Situada en lo profundo de Siberia, esta ciudad rusa no solo es conocida por sus temperaturas brutales, sino también por su aislamiento. Con más de 300.000 habitantes que desafían lo imposible, Yakutsk se erige como un escenario donde lo absurdo y lo extremo conviven en cada esquina. Aquí, los coches no pueden apagarse, los alimentos se conservan colgando de las ventanas y el más mínimo descuido puede costar la vida.

El peligro invisible del frío extremo

Caminar por Yakutsk no es simplemente una experiencia, es un riesgo calculado. En estas condiciones, las gafas con marco metálico son armas de doble filo: si el metal toca la piel, se adhiere como un imán mortal, y retirarlo puede arrancar pedazos de carne. Además, una simple bocanada de aire puede congelar los pulmones en cuestión de segundos, y hasta el humo de los coches se convierte en minúsculos cristales de hielo. Este fenómeno crea una especie de "smog helado” que reduce la visibilidad y, en muchos casos, envuelve la ciudad en una densa bruma blanca.

La ciudad más fría del planeta

El suelo mismo es un enemigo. El permafrost, una capa de hielo de más de 100 metros de grosor, obliga a construir las casas sobre pilares. Si no fuera así, las estructuras se inclinarían o colapsarían con el paso del tiempo. En este paisaje inhumano, los ríos permanecen congelados durante la mayor parte del año, y para enterrar a los difuntos es necesario quemar carbón durante días para abrir un hoyo en la tierra.

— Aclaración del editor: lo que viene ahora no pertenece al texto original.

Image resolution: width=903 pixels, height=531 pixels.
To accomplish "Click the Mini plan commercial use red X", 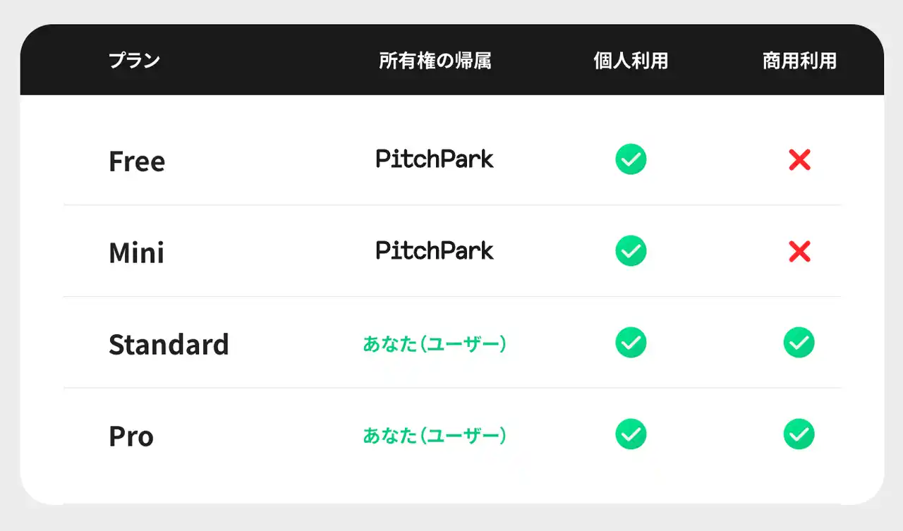I will 799,251.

Una vida marcada por la rutina del hielo eterno

En Yakutsk, detener el motor del coche es firmar su sentencia de muerte. Un vehículo apagado se convierte en un bloque de hielo en cuestión de minutos, con el aceite solidificándose como si fuera mantequilla olvidada en el congelador. Por eso, las calles están repletas de coches funcionando sin nadie dentro, como fantasmas metálicos que nunca descansan. Quienes tienen más recursos guardan sus vehículos en garajes calefaccionados, mientras que el resto vive con el temor de quedarse varado y morir congelado antes de recibir ayuda.

La comida, paradójicamente, no necesita refrigeración. Los peces, conejos y carne de caballo se exhiben en los mercados como estatuas heladas, sin necesidad de congeladores. Las ventanas de los hogares se convierten en auténticas neveras al aire libre, donde un trozo de carne puede permanecer intacto durante meses. En Yakutsk, la naturaleza ofrece un frigorífico permanente, aunque a un costo demasiado alto: el riesgo de congelación acecha en cada segundo.

A pesar de este panorama apocalíptico, la población local no lo percibe como una tortura, sino como parte de su identidad. Los yakutos veneran la naturaleza, hablan de ella como un espíritu vivo y se aferran a sus tradiciones con una devoción admirable. Mientras para el resto del mundo habitar en este clima sería un castigo, para ellos es una manera de vivir, criar a sus hijos con aire puro y defender su cultura ancestral. Yakutsk no solo es la ciudad más fría del planeta, es también un testimonio de la capacidad humana para adaptarse a lo inimaginable.